Exactly as they stand, repeat the lines from the one containing "Click the 2,000 y-axis label" through the final line of the listing, both ends included, and nothing else; skip the pictures.

-----

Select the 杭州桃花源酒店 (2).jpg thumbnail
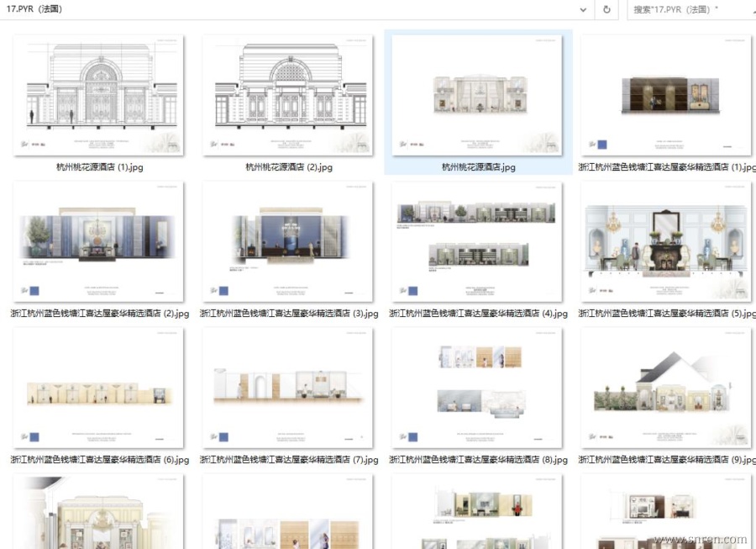288,95
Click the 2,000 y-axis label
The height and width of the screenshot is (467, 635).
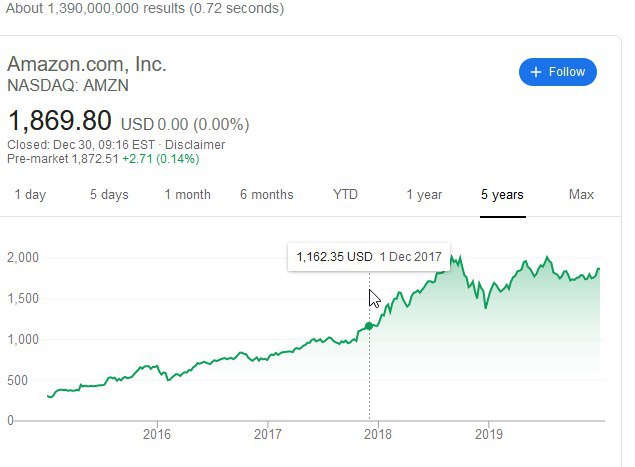[x=23, y=257]
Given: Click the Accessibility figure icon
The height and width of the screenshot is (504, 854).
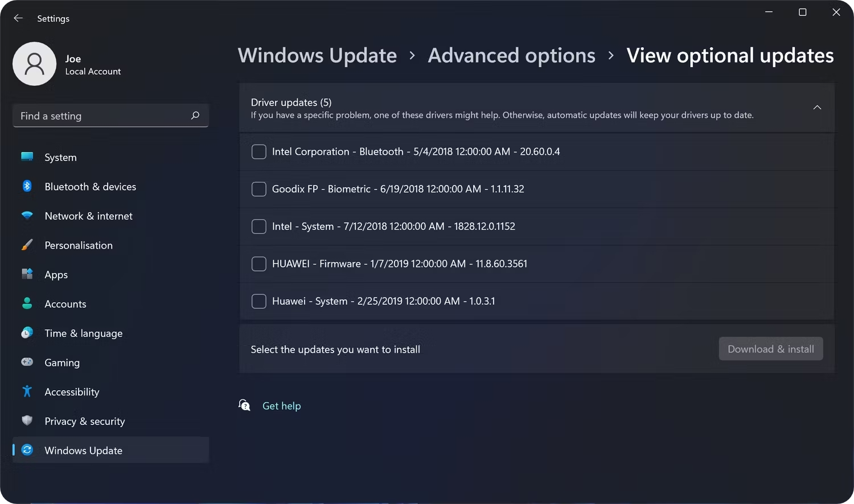Looking at the screenshot, I should [x=27, y=391].
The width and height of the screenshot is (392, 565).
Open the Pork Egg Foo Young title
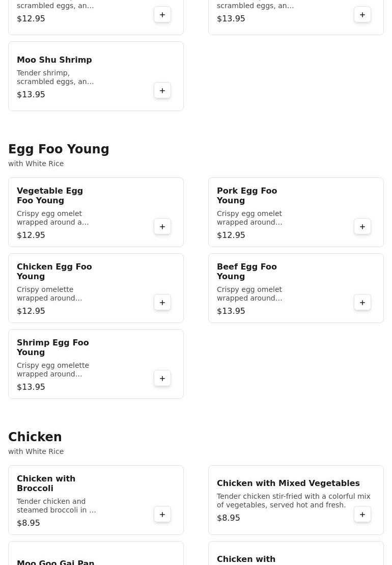(247, 196)
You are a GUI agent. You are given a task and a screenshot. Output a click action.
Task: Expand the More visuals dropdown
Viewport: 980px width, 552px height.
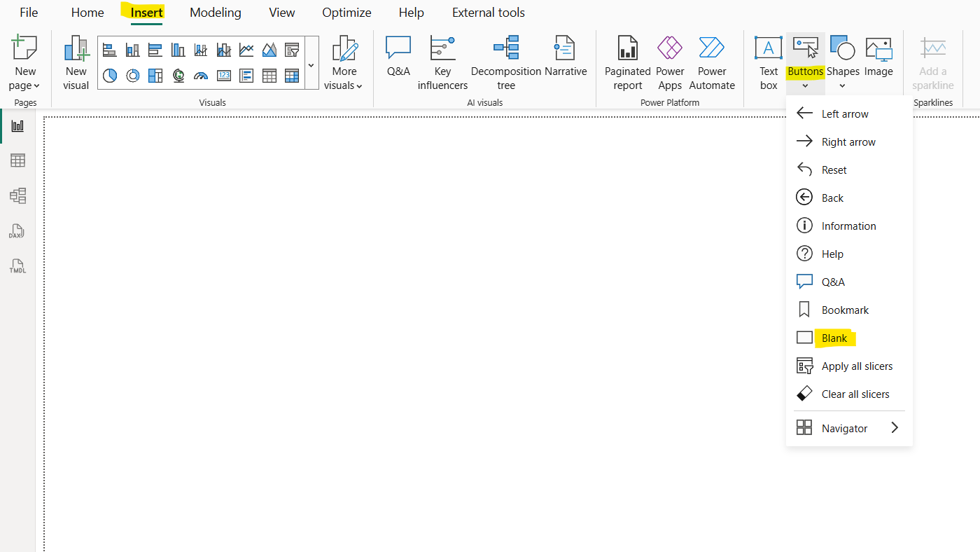(344, 63)
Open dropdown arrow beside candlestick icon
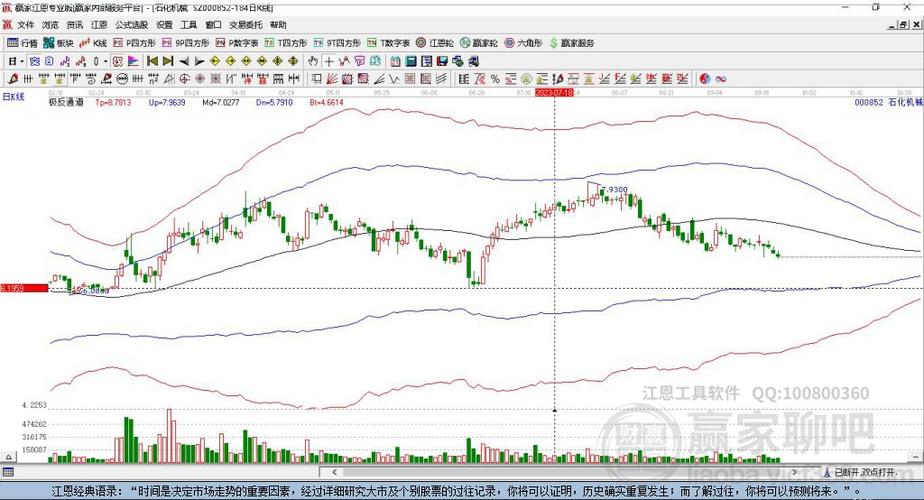The width and height of the screenshot is (924, 500). [105, 61]
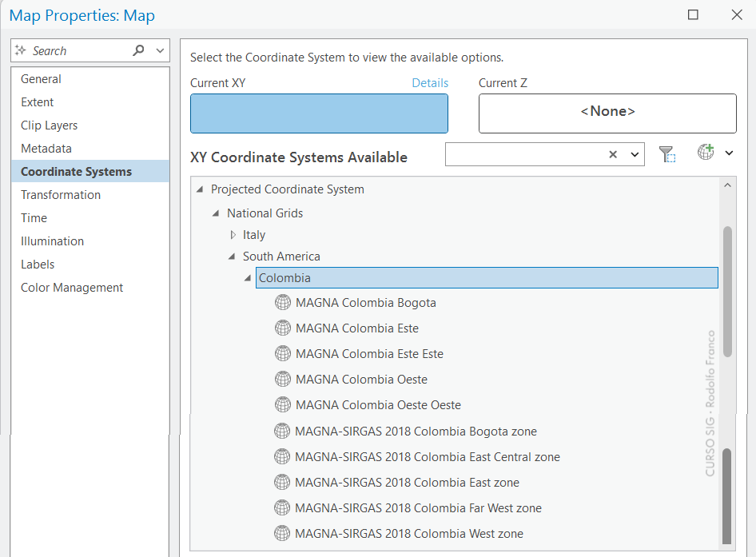Click globe icon beside MAGNA Colombia Este Este

(x=282, y=354)
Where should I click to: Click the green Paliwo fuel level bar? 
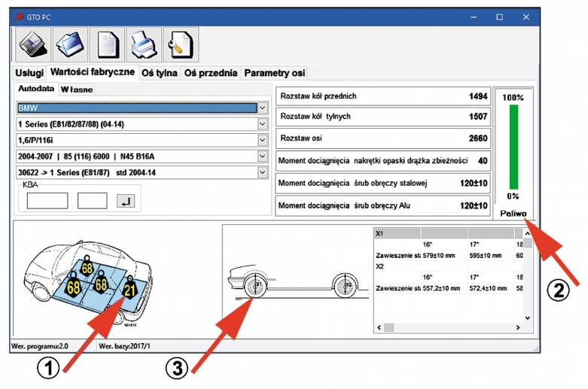point(513,146)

-----

[EXPECTED ANSWER]:
Click the 2,000 y-axis label
The height and width of the screenshot is (467, 635).
[x=23, y=257]
Given: Click the Accessibility figure icon
The height and width of the screenshot is (504, 854).
Looking at the screenshot, I should [x=27, y=391].
The width and height of the screenshot is (392, 565).
Open the Pork Egg Foo Young title
(247, 196)
You are a GUI agent. You are given a task and a screenshot. Output a click action.
Task: Expand the More visuals dropdown
Viewport: 980px width, 552px height.
(344, 63)
Open dropdown arrow beside candlestick icon
The width and height of the screenshot is (924, 500). [105, 61]
Click globe icon beside MAGNA Colombia Este Este

(x=282, y=354)
Where should I click to: Click the green Paliwo fuel level bar? 
point(513,146)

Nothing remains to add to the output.